Looking broadly, much of the recent buying action has been centered on Coinbase, the Nasdaq-listed exchange commonly seen as a signal for U.S.-based institutional interest. However, a more detailed look reveals that smaller retail investors are the ones driving the accumulation trend as they seek to capitalize on Bitcoin’s rising momentum.

“Shrimps” Lead the Accumulation Wave

Glassnode data breaks down Bitcoin’s holders into categories ranging from “shrimps” (less than 1 BTC) to “humpback whales” (more than 10,000 BTC).
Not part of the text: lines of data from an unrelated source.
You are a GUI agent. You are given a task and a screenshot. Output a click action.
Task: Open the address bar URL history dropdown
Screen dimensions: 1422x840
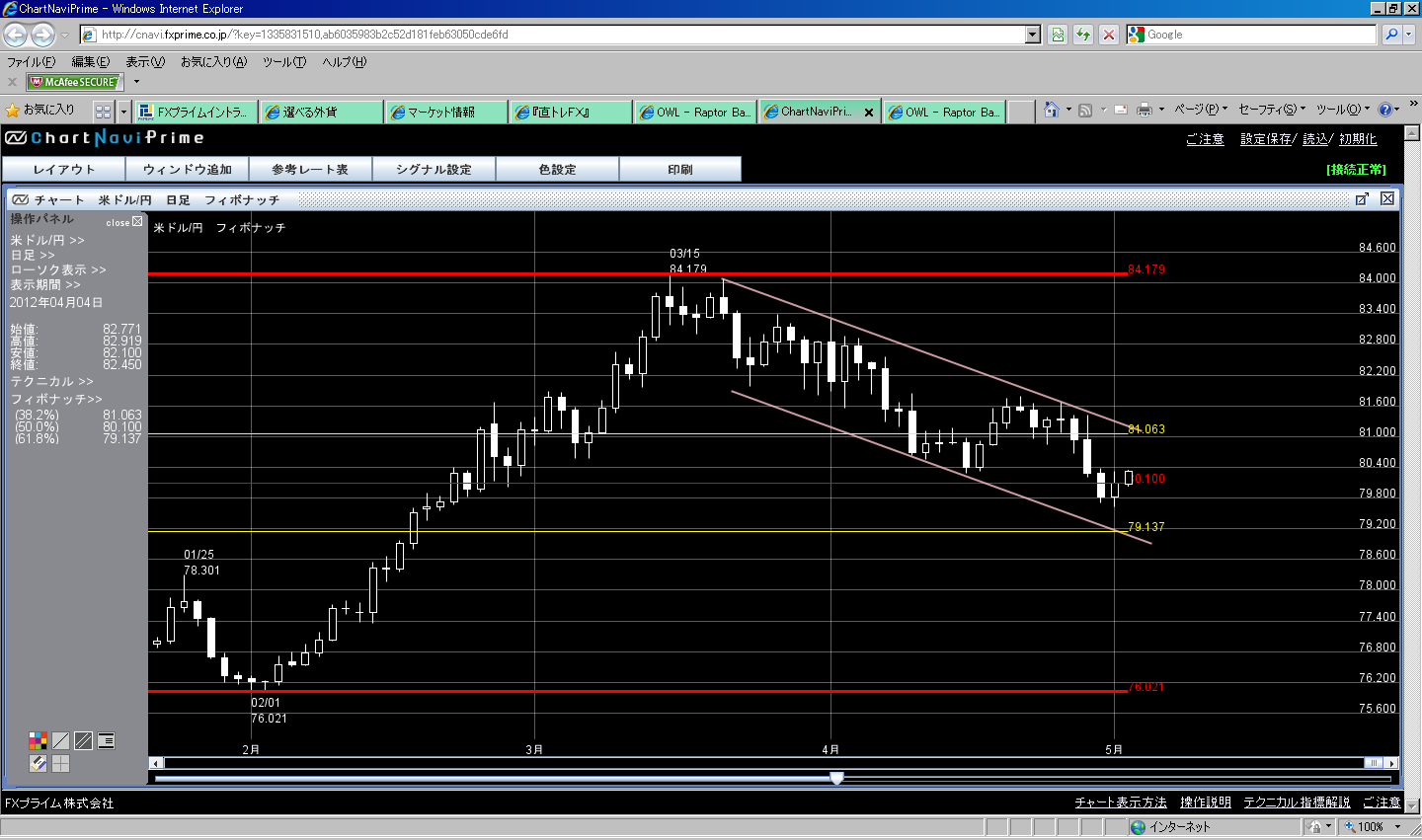point(1033,35)
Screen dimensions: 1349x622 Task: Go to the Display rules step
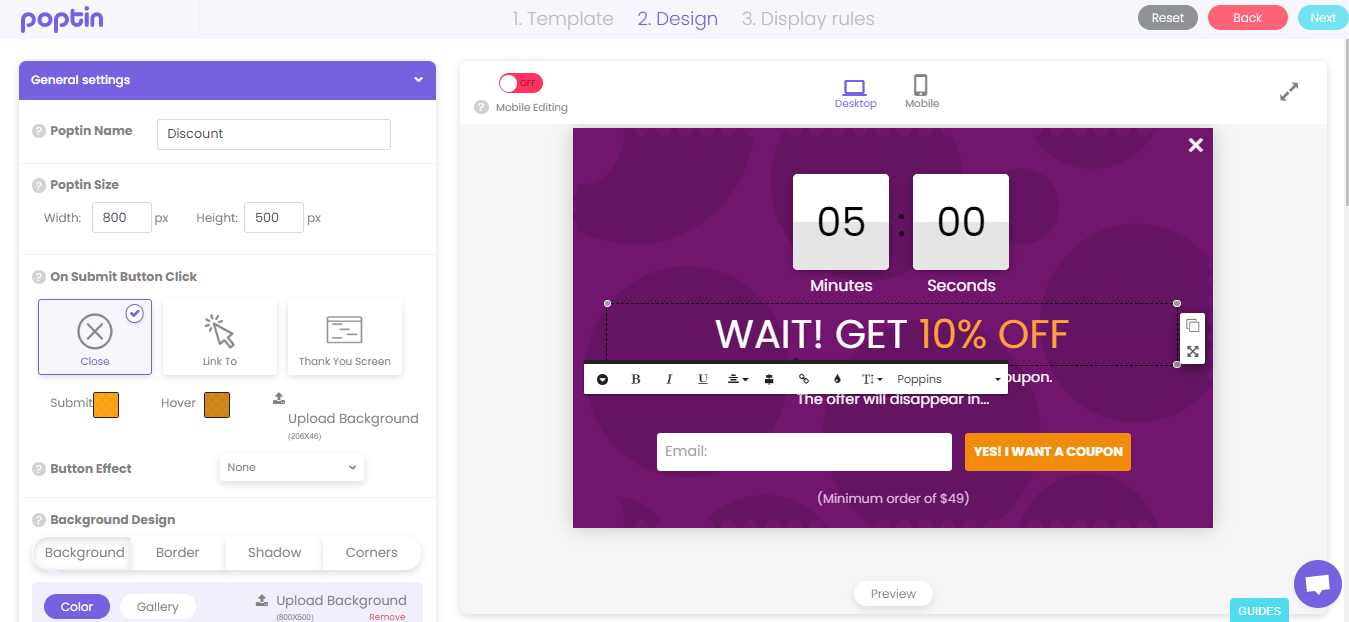(x=808, y=18)
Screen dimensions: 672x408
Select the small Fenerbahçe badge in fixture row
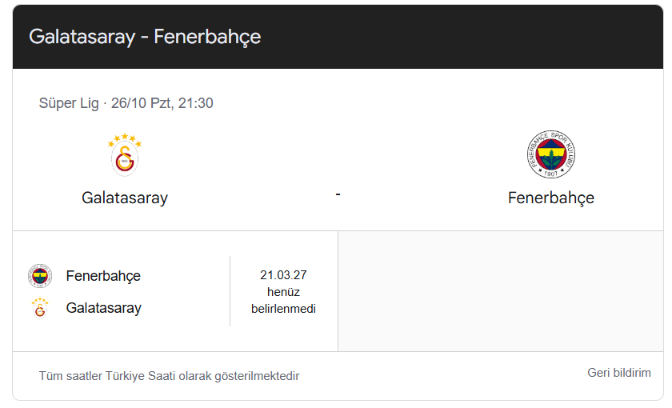point(40,276)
A metric close to one indicates accumulation within a group, while values closer to zero reflect distribution.

For the past two months, all groups except humpback whales have been actively accumulating Bitcoin, coinciding with the asset’s rise from about $55,000 in September to nearly $90,000 in November.

This trend challenges the long-held view of whales as the “smart money” in the crypto market. Instead, while large holders are selling, retail investors appear to be strategically increasing their holdings. CoinDesk analysis suggests that, over time, smaller investors have started to show behaviors traditionally associated with “smart money.”

Demand Consistently Outpacing Supply

Aggregating data from all categories, including miners, exchanges, and retail investors, shows that 26,000 BTC have been accumulated over the past 30 days alone. This consistent buying trend has now been ongoing since September, with demand outstripping supply growth and issuance over the past three months.

Distinct Behaviors Between Long- and Short-Term Holders

Glassnode classifies long-term holders (LTHs) as those who’ve held Bitcoin for more than 155 days. Historically, LTHs have been known to sell into price strength, such as during the bull markets in 2017 and 2021, while accumulating during downturns.

Currently, however, LTHs appear to be holding steady, suggesting they anticipate higher prices in the near future. LTHs now control 78% of the circulating Bitcoin supply, equating to roughly 15 million coins. In the past month, they’ve reduced their holdings by only about 3%, a stark difference from the 20% reductions seen in previous bull runs.

In contrast, short-term holders (STHs)—investors who’ve held Bitcoin for fewer than 155 days—are more likely to buy during peak excitement, as seen with Bitcoin’s 10% surge on Monday. Although STH holdings are near historic lows, there was a slight uptick recently. During past bull markets, STHs have held as much as 35% to 50% of Bitcoin’s total supply.


This version keeps the core data intact while presenting it in a fresh format.